(DATA TO USE Opens)

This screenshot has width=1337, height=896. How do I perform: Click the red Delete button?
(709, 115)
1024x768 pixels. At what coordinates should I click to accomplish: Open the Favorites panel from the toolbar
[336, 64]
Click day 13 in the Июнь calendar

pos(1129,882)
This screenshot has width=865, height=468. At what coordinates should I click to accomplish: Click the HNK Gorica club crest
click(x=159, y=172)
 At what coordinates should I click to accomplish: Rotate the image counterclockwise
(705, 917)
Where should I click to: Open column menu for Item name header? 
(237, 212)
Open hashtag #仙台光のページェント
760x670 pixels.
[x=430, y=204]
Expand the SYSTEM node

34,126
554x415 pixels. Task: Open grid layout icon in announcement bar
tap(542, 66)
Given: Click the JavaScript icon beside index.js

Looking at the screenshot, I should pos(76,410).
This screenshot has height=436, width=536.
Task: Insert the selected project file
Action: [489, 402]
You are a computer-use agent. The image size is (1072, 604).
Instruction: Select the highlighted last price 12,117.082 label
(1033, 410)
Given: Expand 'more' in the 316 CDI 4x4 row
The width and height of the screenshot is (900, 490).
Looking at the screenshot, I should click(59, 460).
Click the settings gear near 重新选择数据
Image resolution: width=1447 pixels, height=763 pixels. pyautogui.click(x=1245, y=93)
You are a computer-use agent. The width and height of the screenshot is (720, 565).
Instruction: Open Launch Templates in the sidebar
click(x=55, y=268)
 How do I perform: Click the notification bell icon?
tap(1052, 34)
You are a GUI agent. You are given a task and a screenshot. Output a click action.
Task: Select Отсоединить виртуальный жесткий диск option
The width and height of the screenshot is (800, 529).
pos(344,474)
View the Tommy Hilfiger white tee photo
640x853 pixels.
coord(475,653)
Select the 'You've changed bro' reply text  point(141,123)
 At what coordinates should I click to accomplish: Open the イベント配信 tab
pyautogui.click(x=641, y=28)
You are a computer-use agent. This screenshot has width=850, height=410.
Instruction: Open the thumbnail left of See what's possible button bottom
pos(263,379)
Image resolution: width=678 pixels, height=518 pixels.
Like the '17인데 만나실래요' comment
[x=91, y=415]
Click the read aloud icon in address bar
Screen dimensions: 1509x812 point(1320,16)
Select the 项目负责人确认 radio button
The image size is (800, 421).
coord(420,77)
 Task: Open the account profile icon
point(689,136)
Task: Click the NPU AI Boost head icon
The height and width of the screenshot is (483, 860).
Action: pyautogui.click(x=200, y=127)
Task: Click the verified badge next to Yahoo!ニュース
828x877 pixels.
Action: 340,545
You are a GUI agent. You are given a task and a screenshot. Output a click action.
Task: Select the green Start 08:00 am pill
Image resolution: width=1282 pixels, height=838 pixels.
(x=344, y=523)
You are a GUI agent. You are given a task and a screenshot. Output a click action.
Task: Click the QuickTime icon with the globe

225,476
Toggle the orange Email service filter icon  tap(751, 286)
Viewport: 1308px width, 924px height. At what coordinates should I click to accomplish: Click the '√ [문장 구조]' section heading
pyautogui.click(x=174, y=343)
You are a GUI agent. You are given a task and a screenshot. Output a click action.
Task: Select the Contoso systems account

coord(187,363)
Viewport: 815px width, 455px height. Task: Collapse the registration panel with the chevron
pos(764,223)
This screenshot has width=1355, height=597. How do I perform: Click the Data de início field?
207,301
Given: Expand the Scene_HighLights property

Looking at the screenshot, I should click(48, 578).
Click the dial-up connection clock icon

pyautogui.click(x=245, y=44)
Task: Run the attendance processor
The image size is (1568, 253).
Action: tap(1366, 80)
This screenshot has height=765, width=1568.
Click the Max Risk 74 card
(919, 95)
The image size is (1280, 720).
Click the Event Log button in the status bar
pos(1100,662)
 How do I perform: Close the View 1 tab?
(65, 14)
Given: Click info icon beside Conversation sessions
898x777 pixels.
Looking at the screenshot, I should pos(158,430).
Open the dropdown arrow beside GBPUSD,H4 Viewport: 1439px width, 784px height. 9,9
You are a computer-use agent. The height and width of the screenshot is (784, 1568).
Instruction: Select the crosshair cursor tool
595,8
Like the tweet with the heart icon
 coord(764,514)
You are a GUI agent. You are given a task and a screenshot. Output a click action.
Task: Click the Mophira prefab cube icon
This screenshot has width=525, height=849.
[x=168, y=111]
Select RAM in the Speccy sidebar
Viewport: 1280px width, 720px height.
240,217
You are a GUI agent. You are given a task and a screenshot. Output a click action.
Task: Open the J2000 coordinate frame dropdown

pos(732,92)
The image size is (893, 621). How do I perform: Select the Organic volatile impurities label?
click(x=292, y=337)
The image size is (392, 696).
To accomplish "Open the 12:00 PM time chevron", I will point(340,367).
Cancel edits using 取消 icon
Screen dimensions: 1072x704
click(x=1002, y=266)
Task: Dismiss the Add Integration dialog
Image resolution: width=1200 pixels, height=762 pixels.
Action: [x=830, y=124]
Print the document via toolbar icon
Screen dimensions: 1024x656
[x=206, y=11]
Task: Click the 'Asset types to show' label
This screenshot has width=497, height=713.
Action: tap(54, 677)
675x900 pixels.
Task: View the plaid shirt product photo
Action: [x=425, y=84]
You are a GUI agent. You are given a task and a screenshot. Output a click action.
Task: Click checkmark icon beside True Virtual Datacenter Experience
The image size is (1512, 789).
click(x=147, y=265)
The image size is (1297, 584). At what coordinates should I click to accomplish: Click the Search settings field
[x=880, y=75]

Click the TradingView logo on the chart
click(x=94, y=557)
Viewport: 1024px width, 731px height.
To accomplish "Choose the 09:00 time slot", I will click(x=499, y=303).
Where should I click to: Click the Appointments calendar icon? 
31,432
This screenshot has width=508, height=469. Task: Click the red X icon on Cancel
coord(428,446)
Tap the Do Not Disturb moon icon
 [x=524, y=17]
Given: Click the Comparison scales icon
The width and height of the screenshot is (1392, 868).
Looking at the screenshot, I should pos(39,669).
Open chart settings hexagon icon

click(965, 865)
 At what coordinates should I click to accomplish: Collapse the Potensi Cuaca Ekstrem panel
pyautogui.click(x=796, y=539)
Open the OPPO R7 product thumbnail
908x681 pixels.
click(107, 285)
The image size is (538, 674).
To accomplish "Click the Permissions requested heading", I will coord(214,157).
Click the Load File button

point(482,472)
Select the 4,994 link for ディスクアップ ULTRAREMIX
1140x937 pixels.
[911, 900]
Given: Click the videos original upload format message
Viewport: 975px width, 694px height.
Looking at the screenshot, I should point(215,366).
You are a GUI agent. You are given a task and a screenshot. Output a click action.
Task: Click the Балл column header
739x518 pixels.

(DATA TO USE Closes)

**DIRECTIONS:**
Of the entries above, repeat exactly the lines from the line with "Like the tweet with the heart icon" through the line with "Select RAM in the Speccy sidebar", both of them included.

**EXERCISE RESULT:**
Like the tweet with the heart icon
 coord(764,514)
You are a GUI agent. You are given a task and a screenshot. Output a click action.
Task: Click the Mophira prefab cube icon
This screenshot has width=525, height=849.
[x=168, y=111]
Select RAM in the Speccy sidebar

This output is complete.